▶ _TRY IT_:
When writing out the listing below, reproduce every word exactly and skip the pictures.
────────
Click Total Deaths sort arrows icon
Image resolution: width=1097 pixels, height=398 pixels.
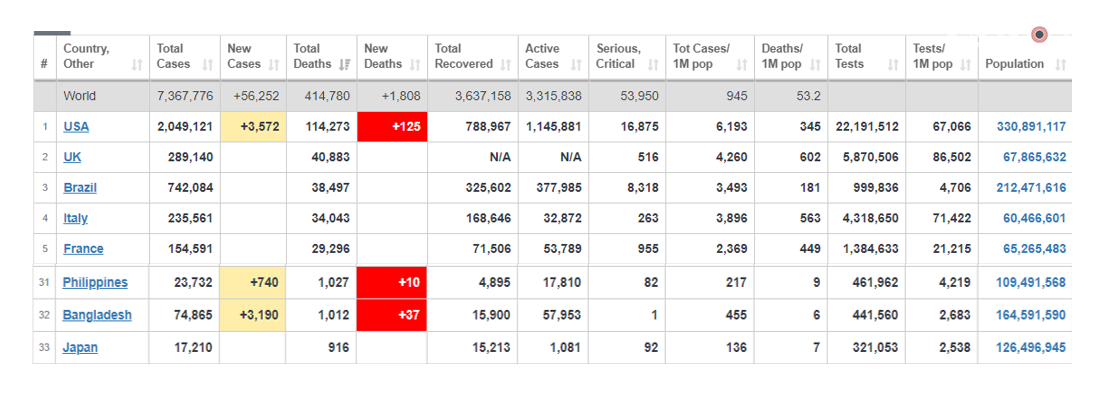(x=344, y=65)
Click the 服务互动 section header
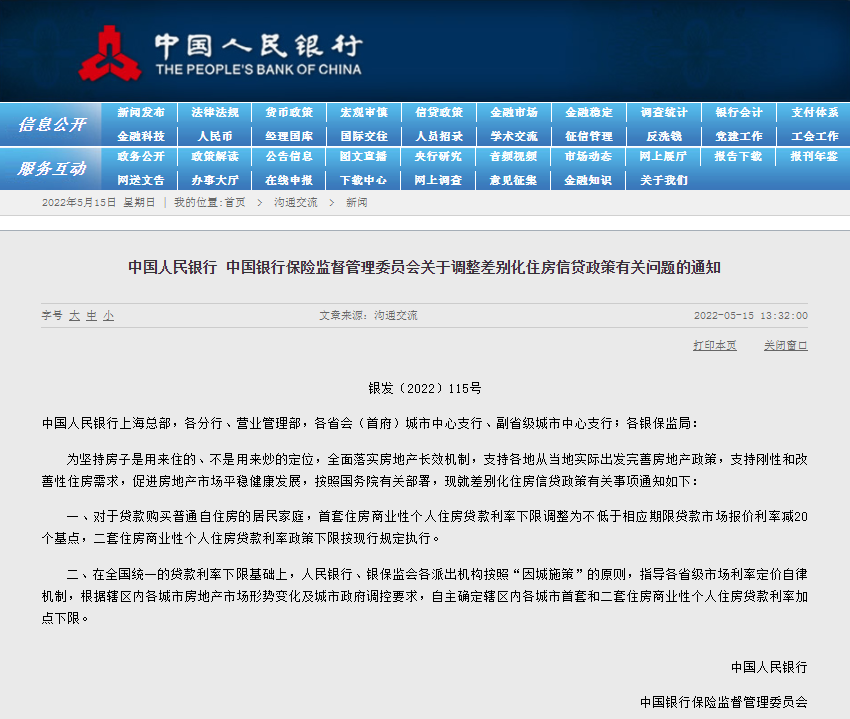Screen dimensions: 850x719 point(52,169)
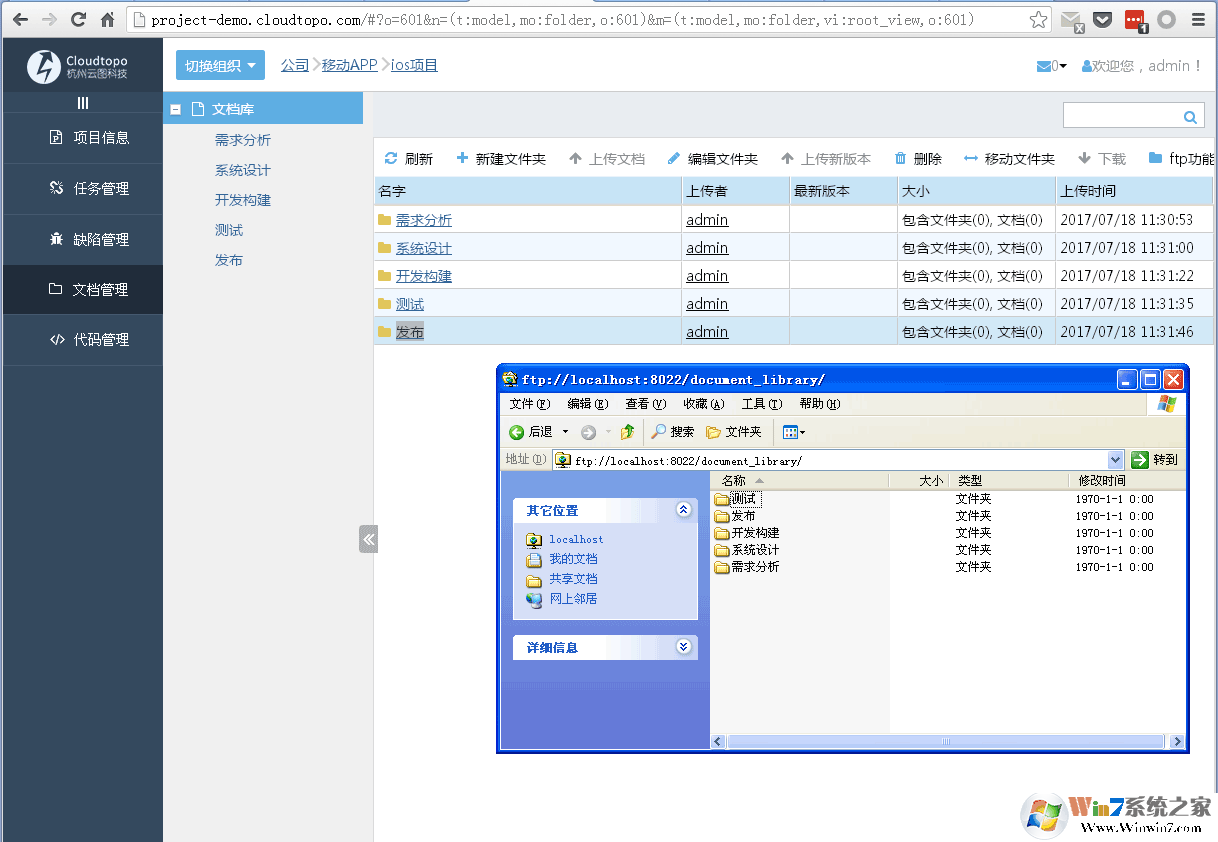Viewport: 1218px width, 842px height.
Task: Select the 新建文件夹 new folder icon
Action: (x=461, y=158)
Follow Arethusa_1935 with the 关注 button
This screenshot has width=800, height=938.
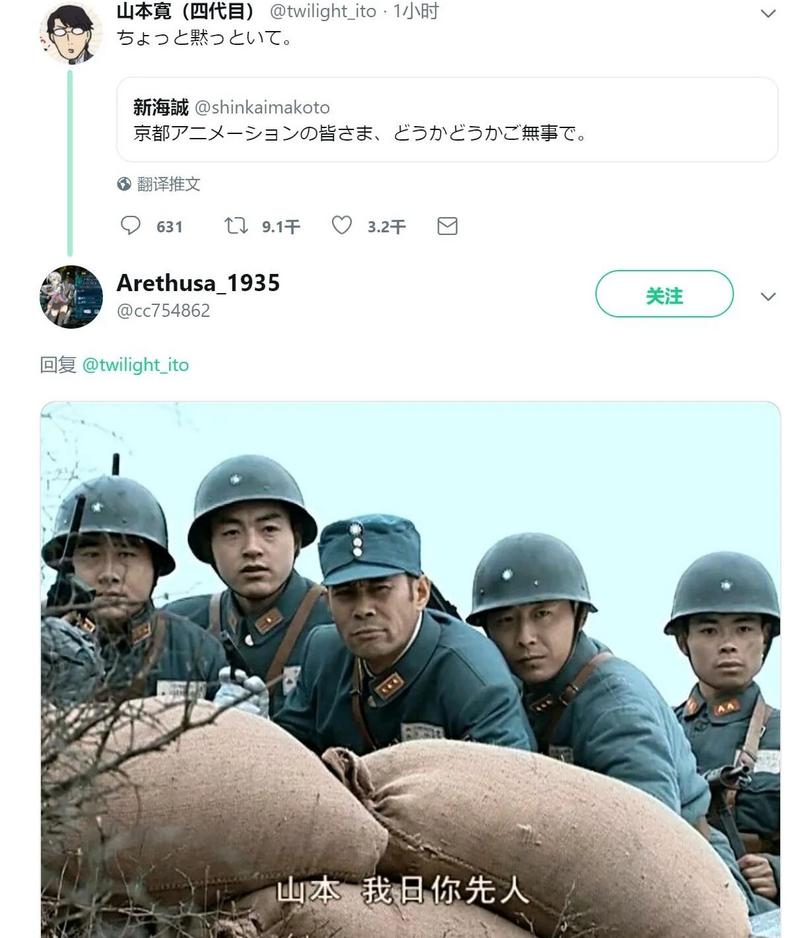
────────
▶ _WRITTEN RESPONSE_:
Click Total Deaths sort arrows icon
Image resolution: width=1097 pixels, height=398 pixels.
(x=344, y=65)
Click the 服务互动 section header
Screen dimensions: 850x719 point(52,169)
Viewport: 1218px width, 842px height.
Task: Select the 新建文件夹 new folder icon
Action: (x=461, y=158)
Follow Arethusa_1935 with the 关注 button
This screenshot has width=800, height=938.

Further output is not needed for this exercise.